◆ **Description of the task**: Render this sentence from the text on Ukraine's energy sector in Spanish: "Third, the energy sector has probably been the main source of corrupt incomes in Ukraine."

◆ **Text block**:
The Ukrainian energy sector is riddled with such serious problems that it receives its own chapter in this action program report.
[1] First, the Ukrainian economy is one of the most energy intensive in the world because of the very low prices offer no incentives to invest in energy saving. In the next five years, Ukraine should be able to cut its energy consumption by half relative to GDP, as Poland and Slovakia have done. Then, Ukraine would not need to import any natural gas.
[2] Second, current energy pricing subsidizes imports and penalizes domestic production, which boosts imports at the expense of domestic energy production.
[3] Third, the energy sector has probably been the main source of corrupt incomes in Ukraine.
[4] Fourth, because of the poor management of the energy sector, energy supplies are not sufficiently secure.
[5] Fifth, Ukraine has been losing transit business because of its poor reputation as a reliable transit country. The worst problems pertain to the gas sector, and the electricity sector is highly dependent on gas supply. The coal sector has its own problems. Oil trade is reasonably free, though oil pipeline transportation, ports, railways and terminals suffer from similar problems as gas pipelines. The energy sector is probably the biggest source of waste and corruption in the Ukrainian economy.
To resolve these problems, a fundamental reform of the energy sector is necessary. The key object of reform must be Naftogaz Ukrainy. Several reforms should be pursued in parallel. Naftogaz Ukrainy should be divided into several separate companies. Production should be separated from transportation.
Non-core activities should be sold off. The remaining state companies should be given proper governance with professional, competent supervisory boards, including independent directors, and international auditing of annual reports should be made public.
All energy prices should be raised to a level that will cover the costs of production plus a competitive profit margin. All price subsidies and cross-subsidization should cease, while social compensation should be provided for truly needy groups.
The pipeline system should offer equal access to all at market-related prices. Over time, producing companies should be sold off. Private investment and competition in the oil and gas sector in Ukraine should be given legal protection.
However, all these reforms have to be undertaken gradually and coordinated, as has been proposed by the European Union (EU) because presently, Naftogaz has such large debts and liabilities that it would go bankrupt if it lost its profitmaking parts.
Its creditors need to be consulted during its restructuring. Gas reform can deal a major blow to corruption; reduce Ukraine’s need for gas imports, turning its current account into surplus; improve state finances; and guarantee Ukraine’s energy security.
The energy sector harbors large commercial and bureaucratic interests, and any reform will hurt some of these interests. Therefore, a newly elected president needs to act fast and hard to accomplish energy reform, and Ukraine needs international support to carry out these complex reforms. The EU has engaged very constructively through its agreement with Ukraine on reform and investment in the Ukrainian Gas Transit System.
Gas reform should be carried out on the basis of this agreement, which is also supported by all the international financial institutions and the United States. Gas reform should include investment to modernize the Gas Transit System and generate energy savings.
One important purpose of gas transit reform is to make Ukraine attractive as a reliable transit country. Ukraine is making large revenues each year on gas and oil transit, which gives the country a large surplus in its service balance of payments.

◆ **Given material**:

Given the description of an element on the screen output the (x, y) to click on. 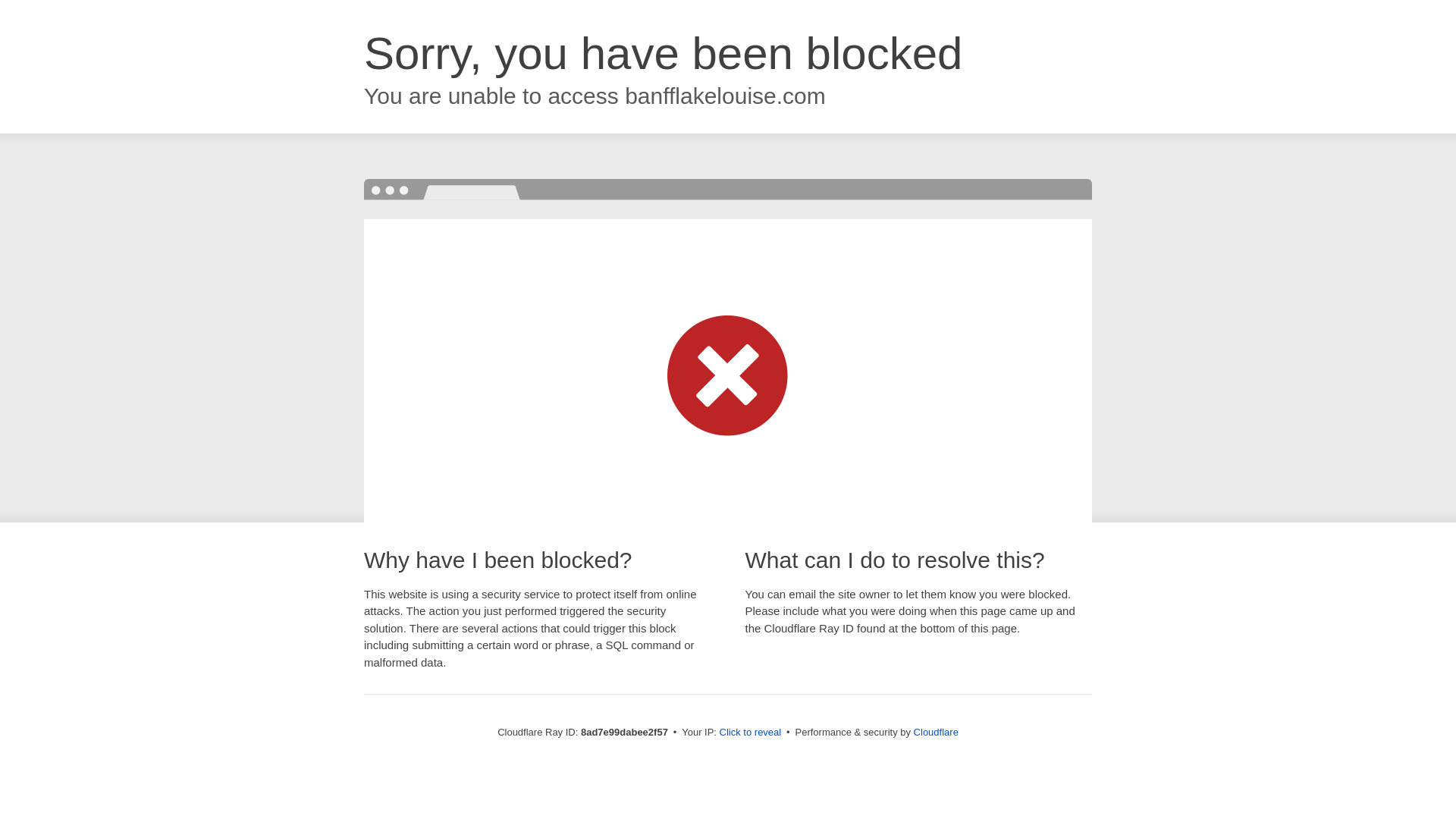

◆ **Full solution**: En tercer lugar, el sector energético probablemente ha sido la principal fuente de ingresos corruptos en Ucrania.